La tentation est grande, en considérant la crise que traverse actuellement la Russie, de ne voir en elle qu'une répétition des tourments qui affectent depuis quelques mois l'économie de plusieurs pays émergents. De l'effondrement du marché boursier, qui a perdu les quatre cinquièmes de sa valeur en moins d'une année, à la dévaluation et aux menaces sur le système bancaire national, la maladie qui frappe l'économie russe rappelle en effet par ses symptômes l'épidémie qui sévit en Asie.

Malgré les évidentes similitudes, il y a pourtant plusieurs bonnes raisons de s'inquiéter davantage encore de l'état de la Russie et de ses conséquences. Car la Russie n'est pas la Thaïlande, ni même une Indonésie dotée d'ogives nucléaires. Par son histoire et son poids colossal, elle influence très directement le destin du monde et celui de l'Europe en particulier. Or, pour la première fois peut-être depuis la disparition de l'URSS, la crise actuelle met directement en péril le régime politique en place à Moscou.
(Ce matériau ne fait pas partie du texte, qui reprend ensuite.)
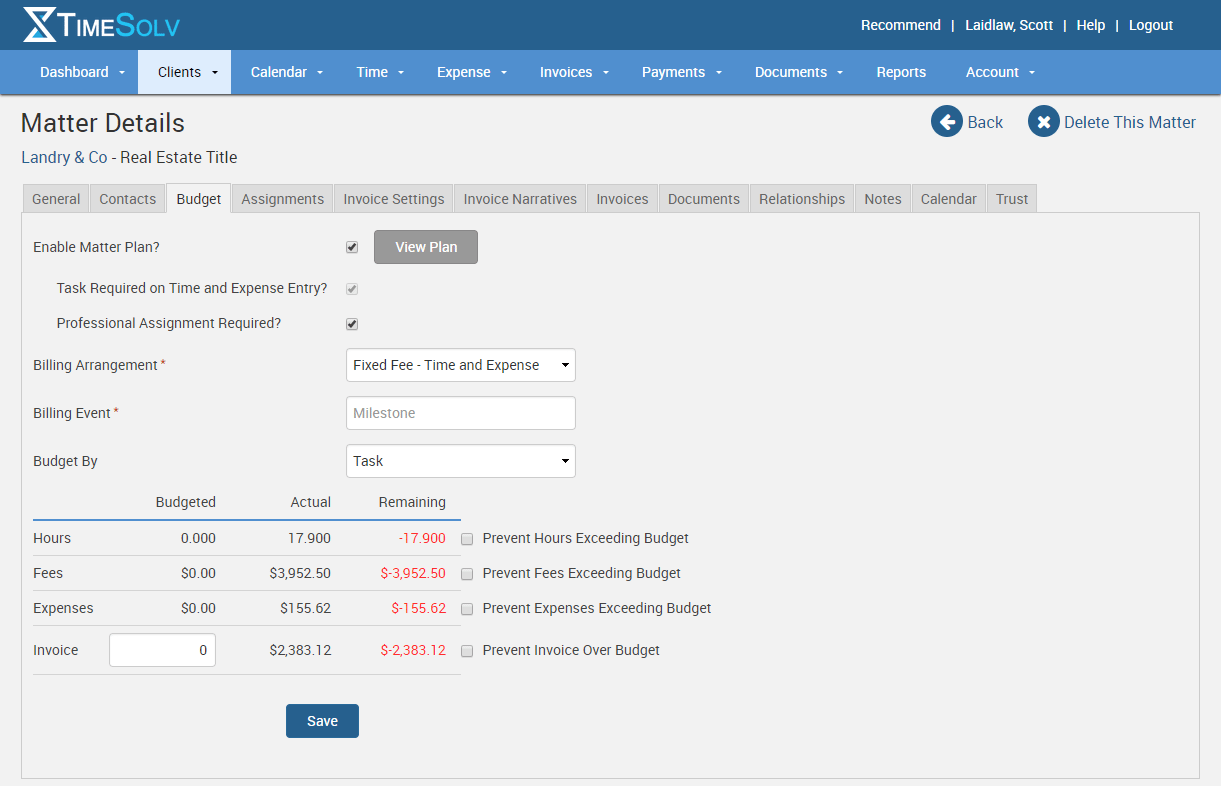Open the Invoices menu in navigation bar

pos(575,72)

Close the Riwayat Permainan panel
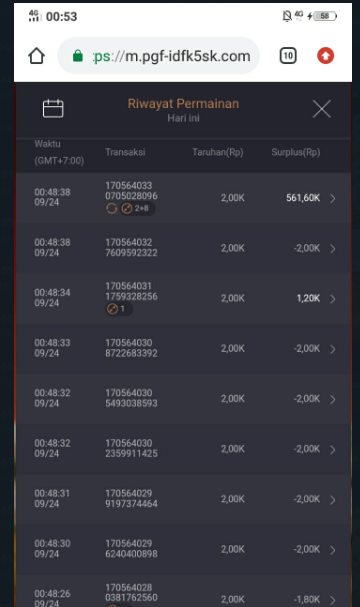click(x=322, y=109)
Il n'est pas besoin d'être un grand stratège pour en imaginer les possibles conséquences.

Jusqu'à aujourd'hui, le système politique mis en place par Boris Eltsine a résisté à une impressionnante série d'épreuves.

Depuis 1992, et le début de la transition vers l'économie de marché, la Russie a pourtant connu bien des déboires. Les statistiques, souvent discutables il est vrai, indiquent qu'en six ans la richesse nationale a fondu de plus de la moitié. L'espérance de vie diminue. Le système social est en ruines. Les salaires ne sont payés qu'avec plusieurs mois de retard. Mais malgré la dégradation des conditions de vie d'une importante partie de la population, et un mécontentement social croissant, rien n'est jamais parvenu à ébranler sérieusement le régime politique du président Eltsine.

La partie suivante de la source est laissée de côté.